___ RECORD LIST
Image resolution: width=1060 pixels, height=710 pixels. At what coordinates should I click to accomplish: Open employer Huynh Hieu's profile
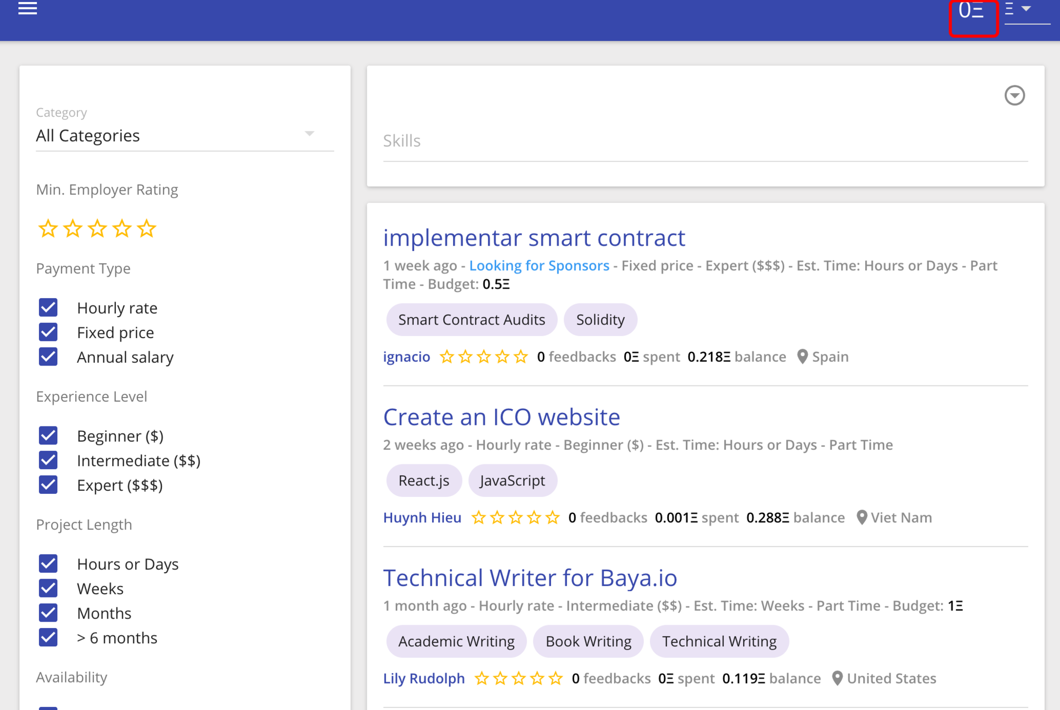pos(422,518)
______
___ RECORD LIST
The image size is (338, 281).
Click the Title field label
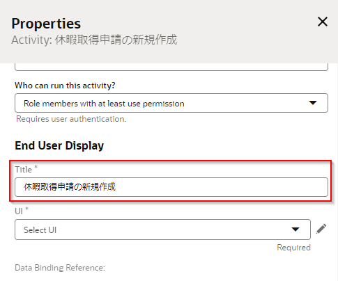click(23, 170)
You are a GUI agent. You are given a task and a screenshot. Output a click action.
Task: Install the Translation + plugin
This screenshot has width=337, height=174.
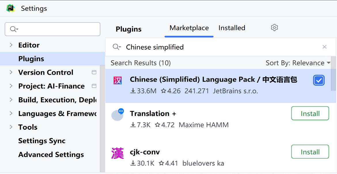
______
> [GIVEN REQUEST] Show every line of the records that contains the word "width", treating uppercase and lowercase as different.

> [WRITTEN RESPONSE]
Image resolution: width=1060 pixels, height=710 pixels. At what coordinates should I click to accomplish: Open employer Huynh Hieu's profile
This screenshot has width=337, height=174.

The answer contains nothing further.